- _TASK PROMPT_: Your reply should be one number: how many lines of the material contain the word "tweet".

___ EXERCISE DATA ___

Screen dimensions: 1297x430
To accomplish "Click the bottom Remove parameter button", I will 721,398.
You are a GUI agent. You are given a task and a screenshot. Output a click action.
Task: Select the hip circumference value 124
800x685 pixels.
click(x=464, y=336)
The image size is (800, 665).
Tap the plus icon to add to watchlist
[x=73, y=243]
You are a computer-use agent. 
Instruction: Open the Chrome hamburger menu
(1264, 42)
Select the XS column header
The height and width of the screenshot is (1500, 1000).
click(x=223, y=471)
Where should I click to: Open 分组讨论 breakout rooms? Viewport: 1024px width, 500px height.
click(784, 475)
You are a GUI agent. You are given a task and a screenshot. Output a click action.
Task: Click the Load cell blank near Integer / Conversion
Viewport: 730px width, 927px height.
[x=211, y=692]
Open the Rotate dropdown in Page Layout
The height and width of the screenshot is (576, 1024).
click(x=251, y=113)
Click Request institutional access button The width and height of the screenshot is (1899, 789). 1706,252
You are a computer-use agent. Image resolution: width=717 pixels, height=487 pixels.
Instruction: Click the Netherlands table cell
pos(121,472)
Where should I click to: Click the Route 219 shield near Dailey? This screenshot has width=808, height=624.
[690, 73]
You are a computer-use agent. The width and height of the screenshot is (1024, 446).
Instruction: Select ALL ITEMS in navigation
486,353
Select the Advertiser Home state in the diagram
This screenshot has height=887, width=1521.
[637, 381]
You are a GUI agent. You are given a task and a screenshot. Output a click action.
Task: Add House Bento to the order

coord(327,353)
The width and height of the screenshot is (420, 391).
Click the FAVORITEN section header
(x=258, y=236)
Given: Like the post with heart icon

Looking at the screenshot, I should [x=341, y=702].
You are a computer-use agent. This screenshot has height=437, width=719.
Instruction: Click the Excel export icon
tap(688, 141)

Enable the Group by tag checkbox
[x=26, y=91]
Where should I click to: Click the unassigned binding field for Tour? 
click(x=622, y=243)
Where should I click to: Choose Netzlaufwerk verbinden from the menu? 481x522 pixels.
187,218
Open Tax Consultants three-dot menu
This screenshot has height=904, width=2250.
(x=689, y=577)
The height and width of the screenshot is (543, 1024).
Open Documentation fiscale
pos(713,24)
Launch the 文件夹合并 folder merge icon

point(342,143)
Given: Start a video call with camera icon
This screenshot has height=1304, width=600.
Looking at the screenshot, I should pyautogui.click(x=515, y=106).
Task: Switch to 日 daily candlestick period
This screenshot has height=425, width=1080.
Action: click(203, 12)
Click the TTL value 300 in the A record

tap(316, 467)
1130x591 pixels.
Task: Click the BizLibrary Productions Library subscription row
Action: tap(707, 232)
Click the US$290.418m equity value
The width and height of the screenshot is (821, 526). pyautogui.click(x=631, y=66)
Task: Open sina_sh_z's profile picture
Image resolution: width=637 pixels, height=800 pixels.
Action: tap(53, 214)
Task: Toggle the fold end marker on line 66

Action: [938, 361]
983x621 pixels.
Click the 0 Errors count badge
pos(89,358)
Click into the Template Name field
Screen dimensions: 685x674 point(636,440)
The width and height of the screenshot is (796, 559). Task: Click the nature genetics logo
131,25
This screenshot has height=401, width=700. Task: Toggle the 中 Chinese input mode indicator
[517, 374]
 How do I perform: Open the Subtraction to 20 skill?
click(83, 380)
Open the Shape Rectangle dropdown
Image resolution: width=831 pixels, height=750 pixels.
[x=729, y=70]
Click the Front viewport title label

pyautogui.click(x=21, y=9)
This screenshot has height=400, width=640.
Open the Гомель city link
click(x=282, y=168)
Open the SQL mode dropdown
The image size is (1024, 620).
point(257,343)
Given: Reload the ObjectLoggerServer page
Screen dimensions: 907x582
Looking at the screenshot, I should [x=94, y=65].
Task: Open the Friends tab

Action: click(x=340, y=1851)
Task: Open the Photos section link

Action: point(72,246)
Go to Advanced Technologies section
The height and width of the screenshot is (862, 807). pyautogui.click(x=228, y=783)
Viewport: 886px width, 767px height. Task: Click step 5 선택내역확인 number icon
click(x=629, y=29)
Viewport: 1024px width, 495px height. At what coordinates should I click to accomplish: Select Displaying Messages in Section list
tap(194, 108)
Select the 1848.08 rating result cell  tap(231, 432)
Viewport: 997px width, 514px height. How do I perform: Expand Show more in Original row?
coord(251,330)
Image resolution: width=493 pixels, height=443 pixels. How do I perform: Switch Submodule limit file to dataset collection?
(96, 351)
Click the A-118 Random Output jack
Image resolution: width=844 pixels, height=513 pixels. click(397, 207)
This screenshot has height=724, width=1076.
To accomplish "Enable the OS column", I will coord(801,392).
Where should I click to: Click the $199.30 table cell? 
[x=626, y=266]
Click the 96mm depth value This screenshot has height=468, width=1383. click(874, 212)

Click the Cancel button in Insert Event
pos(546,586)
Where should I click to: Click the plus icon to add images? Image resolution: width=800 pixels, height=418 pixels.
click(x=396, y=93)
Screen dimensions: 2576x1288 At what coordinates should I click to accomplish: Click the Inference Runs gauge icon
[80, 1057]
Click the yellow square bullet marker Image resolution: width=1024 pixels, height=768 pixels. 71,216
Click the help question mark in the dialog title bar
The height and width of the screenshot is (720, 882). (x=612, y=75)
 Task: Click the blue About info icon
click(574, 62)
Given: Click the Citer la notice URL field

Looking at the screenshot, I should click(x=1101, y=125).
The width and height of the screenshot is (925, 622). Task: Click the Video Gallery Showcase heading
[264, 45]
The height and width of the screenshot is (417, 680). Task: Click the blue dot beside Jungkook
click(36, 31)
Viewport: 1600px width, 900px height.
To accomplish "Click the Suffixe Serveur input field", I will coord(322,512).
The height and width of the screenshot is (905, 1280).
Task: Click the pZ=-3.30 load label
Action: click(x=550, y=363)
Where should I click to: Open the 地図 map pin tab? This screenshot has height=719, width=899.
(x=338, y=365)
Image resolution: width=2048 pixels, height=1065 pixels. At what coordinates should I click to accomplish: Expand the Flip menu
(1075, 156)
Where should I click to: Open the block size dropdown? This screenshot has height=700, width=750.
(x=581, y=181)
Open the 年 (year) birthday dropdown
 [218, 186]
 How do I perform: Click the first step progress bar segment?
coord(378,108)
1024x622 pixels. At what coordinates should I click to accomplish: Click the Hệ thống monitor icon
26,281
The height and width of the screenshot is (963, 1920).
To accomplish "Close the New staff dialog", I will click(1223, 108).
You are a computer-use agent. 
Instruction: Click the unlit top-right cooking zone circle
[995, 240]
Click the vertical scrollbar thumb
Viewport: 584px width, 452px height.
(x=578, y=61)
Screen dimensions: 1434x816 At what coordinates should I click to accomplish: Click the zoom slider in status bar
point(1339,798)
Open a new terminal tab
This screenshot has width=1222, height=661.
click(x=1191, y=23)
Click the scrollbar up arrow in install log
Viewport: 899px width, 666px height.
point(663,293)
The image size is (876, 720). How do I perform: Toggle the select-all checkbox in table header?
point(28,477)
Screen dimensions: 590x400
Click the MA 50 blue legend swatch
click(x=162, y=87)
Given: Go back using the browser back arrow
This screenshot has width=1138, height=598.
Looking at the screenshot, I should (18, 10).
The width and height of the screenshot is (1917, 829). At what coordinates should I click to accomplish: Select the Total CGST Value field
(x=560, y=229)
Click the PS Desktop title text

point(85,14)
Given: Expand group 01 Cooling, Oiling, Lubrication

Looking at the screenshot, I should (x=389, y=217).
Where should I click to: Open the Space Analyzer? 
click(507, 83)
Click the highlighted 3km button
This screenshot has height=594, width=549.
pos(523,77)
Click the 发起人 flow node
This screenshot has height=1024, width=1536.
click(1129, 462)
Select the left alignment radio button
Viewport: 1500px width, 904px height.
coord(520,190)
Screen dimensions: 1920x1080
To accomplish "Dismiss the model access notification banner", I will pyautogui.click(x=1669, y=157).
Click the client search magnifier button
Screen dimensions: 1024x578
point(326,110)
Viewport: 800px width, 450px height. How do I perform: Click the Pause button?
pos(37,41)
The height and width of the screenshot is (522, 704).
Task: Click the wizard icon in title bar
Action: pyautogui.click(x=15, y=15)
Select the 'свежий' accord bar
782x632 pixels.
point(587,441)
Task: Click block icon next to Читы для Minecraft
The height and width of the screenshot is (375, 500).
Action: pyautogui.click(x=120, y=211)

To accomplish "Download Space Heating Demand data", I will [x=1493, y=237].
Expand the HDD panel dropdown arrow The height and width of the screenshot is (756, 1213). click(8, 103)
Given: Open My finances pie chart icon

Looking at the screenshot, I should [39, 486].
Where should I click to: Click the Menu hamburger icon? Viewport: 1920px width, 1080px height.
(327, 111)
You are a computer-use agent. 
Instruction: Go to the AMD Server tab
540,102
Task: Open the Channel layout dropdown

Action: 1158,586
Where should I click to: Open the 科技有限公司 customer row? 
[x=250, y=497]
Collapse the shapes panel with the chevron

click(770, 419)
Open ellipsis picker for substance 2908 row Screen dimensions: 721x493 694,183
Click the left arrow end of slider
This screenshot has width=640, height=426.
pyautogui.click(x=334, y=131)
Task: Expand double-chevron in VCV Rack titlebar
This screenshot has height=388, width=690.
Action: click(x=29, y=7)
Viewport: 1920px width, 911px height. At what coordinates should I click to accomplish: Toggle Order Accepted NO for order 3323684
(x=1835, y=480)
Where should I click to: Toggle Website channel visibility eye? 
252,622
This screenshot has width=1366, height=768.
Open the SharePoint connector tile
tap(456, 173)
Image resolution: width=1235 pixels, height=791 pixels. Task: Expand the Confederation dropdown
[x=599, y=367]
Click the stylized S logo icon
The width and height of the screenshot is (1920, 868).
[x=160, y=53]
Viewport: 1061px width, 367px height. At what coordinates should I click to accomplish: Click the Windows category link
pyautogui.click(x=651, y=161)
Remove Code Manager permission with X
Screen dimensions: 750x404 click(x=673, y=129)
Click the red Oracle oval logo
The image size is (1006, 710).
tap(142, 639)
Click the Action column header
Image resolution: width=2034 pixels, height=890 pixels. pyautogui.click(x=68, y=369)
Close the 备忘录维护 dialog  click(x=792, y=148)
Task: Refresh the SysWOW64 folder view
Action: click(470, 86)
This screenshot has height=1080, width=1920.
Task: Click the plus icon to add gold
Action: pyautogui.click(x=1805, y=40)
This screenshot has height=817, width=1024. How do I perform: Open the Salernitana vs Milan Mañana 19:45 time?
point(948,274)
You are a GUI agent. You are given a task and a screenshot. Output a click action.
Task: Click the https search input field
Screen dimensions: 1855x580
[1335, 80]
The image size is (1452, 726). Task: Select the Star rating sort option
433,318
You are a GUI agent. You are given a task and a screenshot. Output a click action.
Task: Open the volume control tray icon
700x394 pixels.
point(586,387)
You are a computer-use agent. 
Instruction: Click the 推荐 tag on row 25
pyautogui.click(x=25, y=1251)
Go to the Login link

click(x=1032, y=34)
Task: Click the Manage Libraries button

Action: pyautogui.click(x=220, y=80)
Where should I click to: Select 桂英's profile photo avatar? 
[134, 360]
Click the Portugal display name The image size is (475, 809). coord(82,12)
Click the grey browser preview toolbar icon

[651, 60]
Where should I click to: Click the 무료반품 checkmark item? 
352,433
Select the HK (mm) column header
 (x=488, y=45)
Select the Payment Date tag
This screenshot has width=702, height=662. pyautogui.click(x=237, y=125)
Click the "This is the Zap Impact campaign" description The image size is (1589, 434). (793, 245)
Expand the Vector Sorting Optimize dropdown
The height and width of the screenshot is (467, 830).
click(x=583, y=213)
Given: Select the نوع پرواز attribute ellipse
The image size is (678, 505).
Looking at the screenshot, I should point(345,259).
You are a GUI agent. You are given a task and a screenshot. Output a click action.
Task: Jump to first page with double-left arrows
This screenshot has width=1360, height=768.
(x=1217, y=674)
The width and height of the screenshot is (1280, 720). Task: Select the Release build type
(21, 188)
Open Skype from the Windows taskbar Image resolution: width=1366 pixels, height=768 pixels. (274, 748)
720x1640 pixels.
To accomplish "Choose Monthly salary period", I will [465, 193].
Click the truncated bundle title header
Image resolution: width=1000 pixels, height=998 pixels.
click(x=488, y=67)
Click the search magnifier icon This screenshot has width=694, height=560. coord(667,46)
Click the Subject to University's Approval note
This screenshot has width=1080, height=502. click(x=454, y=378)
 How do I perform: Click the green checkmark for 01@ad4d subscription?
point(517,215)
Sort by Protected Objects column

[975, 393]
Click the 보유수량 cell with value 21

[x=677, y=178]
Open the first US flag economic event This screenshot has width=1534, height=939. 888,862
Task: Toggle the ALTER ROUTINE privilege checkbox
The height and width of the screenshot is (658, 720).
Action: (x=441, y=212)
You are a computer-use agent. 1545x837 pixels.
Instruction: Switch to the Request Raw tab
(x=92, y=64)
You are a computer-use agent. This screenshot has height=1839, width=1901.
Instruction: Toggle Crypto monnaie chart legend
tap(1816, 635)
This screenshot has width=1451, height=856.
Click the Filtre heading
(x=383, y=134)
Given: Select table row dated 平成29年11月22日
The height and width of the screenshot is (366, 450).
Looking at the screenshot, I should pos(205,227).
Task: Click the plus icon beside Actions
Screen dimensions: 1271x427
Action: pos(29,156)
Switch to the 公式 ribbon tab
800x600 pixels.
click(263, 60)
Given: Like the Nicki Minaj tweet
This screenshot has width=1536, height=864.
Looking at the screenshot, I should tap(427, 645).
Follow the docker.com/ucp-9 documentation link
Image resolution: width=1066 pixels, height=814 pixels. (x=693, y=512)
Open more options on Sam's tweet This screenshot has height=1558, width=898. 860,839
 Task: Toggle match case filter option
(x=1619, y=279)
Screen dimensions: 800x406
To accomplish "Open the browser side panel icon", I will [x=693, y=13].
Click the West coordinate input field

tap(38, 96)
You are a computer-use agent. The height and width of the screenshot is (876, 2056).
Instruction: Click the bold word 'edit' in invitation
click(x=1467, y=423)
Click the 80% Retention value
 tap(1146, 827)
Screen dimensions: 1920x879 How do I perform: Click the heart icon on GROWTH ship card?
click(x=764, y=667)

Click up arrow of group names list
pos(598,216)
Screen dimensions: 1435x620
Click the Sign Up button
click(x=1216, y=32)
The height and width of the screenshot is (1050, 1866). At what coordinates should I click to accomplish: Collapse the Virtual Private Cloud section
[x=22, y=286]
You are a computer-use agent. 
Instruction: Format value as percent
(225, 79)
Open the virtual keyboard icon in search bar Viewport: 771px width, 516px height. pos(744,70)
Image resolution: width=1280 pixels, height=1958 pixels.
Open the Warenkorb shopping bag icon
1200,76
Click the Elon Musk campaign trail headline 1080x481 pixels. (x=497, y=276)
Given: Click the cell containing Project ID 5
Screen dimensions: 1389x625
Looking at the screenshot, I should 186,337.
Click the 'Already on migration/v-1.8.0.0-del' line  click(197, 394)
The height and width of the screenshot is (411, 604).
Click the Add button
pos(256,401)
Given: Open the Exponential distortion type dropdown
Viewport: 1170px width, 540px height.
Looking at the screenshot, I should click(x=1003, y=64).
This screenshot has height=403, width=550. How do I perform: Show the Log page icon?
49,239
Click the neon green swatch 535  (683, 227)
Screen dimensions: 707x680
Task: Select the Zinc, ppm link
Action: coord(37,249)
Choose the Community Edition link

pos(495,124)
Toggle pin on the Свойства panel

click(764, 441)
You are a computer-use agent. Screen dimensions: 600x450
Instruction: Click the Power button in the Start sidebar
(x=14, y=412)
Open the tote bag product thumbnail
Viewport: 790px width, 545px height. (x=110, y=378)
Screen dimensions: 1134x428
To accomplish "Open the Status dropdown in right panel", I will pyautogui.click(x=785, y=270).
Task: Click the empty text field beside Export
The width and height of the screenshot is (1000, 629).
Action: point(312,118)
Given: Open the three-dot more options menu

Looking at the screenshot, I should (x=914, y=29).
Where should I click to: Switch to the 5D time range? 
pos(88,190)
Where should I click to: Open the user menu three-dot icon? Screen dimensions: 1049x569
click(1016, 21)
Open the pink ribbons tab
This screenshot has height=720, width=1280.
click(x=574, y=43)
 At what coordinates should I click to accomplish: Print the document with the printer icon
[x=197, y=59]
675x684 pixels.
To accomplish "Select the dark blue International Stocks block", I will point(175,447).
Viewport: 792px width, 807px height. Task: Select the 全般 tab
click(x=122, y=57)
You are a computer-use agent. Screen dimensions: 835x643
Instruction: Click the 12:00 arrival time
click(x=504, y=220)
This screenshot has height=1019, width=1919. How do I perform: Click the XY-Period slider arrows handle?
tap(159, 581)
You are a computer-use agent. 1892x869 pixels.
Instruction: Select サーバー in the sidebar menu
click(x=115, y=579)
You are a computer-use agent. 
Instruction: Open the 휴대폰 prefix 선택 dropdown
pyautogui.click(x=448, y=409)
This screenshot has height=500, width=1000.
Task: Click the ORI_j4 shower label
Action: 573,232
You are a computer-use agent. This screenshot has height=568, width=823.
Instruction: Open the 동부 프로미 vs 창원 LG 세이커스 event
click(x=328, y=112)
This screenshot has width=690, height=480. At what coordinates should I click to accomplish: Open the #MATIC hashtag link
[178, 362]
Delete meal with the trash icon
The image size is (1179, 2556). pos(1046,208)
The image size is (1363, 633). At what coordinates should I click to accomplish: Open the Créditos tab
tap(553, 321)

___

- _RESULT FOR THIS TASK_: 2